- Exercise
The required answer is every line of the data containing the word "computer".

- Entries supplied
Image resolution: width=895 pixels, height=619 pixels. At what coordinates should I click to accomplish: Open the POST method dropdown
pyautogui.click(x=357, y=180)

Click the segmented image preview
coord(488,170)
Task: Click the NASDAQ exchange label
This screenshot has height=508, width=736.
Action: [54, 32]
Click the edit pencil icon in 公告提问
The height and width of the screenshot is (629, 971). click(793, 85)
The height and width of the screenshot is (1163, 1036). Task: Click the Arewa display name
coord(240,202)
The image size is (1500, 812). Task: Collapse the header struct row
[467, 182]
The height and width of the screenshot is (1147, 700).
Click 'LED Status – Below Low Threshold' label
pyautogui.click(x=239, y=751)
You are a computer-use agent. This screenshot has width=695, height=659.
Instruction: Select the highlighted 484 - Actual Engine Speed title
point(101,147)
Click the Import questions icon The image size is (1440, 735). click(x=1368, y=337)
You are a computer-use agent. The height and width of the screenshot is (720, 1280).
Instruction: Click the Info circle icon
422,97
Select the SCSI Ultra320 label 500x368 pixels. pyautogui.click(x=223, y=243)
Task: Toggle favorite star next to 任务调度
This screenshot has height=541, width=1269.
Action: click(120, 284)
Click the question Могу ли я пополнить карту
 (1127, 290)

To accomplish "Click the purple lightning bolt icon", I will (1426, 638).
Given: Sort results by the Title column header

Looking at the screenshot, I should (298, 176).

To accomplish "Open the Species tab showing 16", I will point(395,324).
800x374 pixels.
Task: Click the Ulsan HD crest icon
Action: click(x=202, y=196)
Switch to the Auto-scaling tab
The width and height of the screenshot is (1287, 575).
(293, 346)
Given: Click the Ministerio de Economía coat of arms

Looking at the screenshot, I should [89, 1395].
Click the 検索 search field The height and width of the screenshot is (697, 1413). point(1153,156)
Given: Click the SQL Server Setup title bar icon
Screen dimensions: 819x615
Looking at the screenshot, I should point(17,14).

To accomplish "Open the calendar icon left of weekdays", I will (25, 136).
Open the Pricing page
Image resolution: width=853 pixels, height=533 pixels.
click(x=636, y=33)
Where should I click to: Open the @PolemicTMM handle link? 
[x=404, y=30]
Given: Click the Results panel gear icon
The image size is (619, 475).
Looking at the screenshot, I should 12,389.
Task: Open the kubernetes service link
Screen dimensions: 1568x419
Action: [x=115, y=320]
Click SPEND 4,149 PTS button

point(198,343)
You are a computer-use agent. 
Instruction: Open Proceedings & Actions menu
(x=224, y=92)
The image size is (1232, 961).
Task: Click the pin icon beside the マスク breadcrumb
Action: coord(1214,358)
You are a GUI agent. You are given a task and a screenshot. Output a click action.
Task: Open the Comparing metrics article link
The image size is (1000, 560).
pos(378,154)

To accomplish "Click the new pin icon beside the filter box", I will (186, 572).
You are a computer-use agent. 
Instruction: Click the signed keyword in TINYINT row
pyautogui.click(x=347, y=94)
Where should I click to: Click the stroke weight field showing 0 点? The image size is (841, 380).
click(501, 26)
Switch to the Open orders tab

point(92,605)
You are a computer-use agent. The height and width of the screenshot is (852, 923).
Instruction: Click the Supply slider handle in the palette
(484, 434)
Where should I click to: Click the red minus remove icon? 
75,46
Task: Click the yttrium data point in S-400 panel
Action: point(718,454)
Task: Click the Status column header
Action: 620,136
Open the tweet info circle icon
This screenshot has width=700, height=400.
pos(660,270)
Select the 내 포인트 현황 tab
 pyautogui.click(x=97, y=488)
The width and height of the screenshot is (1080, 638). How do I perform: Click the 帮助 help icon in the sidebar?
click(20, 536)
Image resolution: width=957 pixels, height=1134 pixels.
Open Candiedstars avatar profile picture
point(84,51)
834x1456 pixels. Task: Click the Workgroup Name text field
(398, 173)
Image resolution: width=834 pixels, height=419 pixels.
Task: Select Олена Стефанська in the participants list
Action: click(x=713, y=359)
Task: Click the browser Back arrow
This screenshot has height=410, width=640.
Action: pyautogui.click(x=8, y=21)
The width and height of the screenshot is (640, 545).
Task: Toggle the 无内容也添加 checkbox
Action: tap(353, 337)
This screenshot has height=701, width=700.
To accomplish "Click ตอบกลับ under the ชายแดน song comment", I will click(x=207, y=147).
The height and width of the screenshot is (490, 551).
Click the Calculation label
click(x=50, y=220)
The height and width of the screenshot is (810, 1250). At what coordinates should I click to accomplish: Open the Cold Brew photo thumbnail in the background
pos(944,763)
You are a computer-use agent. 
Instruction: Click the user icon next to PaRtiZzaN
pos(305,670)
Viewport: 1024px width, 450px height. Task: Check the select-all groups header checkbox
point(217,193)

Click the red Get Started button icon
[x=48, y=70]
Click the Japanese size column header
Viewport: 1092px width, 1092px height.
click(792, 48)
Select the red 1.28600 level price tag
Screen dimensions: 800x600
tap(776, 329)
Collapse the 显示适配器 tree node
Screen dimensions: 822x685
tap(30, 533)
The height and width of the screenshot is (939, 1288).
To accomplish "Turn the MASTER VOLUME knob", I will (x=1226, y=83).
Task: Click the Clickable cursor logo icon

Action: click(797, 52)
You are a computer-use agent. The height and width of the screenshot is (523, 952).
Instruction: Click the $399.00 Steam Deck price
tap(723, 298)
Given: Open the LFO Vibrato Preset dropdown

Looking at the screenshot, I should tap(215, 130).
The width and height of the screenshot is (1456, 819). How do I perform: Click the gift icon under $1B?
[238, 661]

- Response
You are a computer-use agent. This screenshot has width=695, height=659.
You are a computer-use agent. The height and width of the screenshot is (720, 1280).
You are a computer-use agent. 
You are a computer-use agent. 
You are a computer-use agent. The height and width of the screenshot is (852, 923).
You are a computer-use agent. 
You are a computer-use agent. The height and width of the screenshot is (523, 952).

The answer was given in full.